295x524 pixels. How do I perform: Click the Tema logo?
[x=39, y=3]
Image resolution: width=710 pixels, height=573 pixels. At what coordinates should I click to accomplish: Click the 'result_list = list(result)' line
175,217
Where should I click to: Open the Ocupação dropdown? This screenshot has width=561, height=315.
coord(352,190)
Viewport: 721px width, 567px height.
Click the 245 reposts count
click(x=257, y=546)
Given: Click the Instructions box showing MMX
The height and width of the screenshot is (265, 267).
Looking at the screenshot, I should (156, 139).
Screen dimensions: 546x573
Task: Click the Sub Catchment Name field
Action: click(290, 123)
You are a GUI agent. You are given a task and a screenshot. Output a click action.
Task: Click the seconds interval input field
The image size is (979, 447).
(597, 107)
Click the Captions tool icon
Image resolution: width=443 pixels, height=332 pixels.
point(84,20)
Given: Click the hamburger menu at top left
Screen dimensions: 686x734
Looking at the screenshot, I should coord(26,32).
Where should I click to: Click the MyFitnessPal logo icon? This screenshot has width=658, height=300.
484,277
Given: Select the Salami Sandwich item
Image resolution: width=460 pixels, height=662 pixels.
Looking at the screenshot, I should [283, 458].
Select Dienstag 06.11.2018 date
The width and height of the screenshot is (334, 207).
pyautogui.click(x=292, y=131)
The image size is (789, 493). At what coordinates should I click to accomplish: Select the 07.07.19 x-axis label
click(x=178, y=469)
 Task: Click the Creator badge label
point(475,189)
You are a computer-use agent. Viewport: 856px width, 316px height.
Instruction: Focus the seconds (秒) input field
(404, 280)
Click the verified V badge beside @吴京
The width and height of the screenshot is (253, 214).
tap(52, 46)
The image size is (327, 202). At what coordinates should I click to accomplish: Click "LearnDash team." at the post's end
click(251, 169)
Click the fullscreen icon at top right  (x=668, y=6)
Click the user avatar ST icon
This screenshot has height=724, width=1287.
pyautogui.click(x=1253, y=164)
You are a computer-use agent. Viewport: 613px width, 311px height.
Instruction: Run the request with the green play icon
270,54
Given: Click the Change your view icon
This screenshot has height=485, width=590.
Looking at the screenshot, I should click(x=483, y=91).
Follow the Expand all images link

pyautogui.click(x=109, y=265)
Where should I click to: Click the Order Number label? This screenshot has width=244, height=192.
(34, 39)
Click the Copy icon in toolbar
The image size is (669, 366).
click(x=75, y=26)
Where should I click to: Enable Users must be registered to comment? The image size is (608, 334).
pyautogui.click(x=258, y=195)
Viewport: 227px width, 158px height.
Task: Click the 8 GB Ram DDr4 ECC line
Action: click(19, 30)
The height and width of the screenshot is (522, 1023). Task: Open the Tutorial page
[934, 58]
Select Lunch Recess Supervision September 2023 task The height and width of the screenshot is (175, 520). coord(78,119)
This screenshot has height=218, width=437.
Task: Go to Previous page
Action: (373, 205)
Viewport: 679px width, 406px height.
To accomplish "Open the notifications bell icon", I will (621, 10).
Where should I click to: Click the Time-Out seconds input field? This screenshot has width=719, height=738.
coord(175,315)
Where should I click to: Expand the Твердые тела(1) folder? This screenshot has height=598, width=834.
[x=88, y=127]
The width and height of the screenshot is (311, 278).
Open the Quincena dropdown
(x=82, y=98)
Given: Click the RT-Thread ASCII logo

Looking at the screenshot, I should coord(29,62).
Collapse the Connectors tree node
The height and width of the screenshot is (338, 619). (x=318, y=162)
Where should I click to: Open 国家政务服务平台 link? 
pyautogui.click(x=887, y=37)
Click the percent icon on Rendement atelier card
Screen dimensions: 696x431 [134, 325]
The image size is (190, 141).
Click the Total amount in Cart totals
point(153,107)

########################################

• **WHAT TO DO**
What you return must be an exact retyping of the lines above starting at the line with "The width and height of the screenshot is (253, 214)." and ending at the line with "Click the fullscreen", and nothing besides.

• **FINAL ANSWER**
The width and height of the screenshot is (253, 214).
tap(52, 46)
The image size is (327, 202). At what coordinates should I click to accomplish: Click "LearnDash team." at the post's end
click(251, 169)
Click the fullscreen icon at top right  (x=668, y=6)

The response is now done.